Being infected with ransomware and having all of your files encrypted is a horrible feeling. I have been told that victims feel violated, depressed, scared, and angry, and to make matters worse, now they have to fork over a lot of money to some criminal to get their files back.

Typically, ransomware infections target specific file extensions for encryption. This means that unless a particular ransomware encrypts every file type on a drive, files that have already been encrypted will not be encrypted by subsequent ransomware infection.

Along comes, the Stampado dev, who in my opinion has now taken ransomware to a new low by specifically targeting files that have already been encrypted by a ransomware. While working on his Stampado decryptor, Fabian Wosar of Emsisoft found that a new version of Stampado has additional targeted extensions that correspond to ransomware encrypted files. That means that if someone is already dealing with a ransomware infection and becomes infected by Stampado, they will now have to pay twice to get the same files back.
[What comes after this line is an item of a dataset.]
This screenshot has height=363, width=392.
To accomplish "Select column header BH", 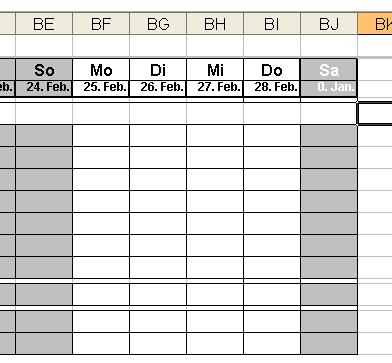I will pyautogui.click(x=215, y=24).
Targeting Ransomware Encrypted Files
Targeting Ransomware Encrypted Files

In the source code snippet above we see that the Stampado dev is actively targeting over 50 different extensions that are known to be files encrypted by other ransomware. I see extensions from Kimcil, Cerber, TeslaCrypt, LeChiffre, Locky, Coverton, PadCrypt, and many others.

Though Stampado is easily decrypted using Fabian Wosar's Stampado Decryptor, this shows us that for the Stampado dev there is no honor among thieves.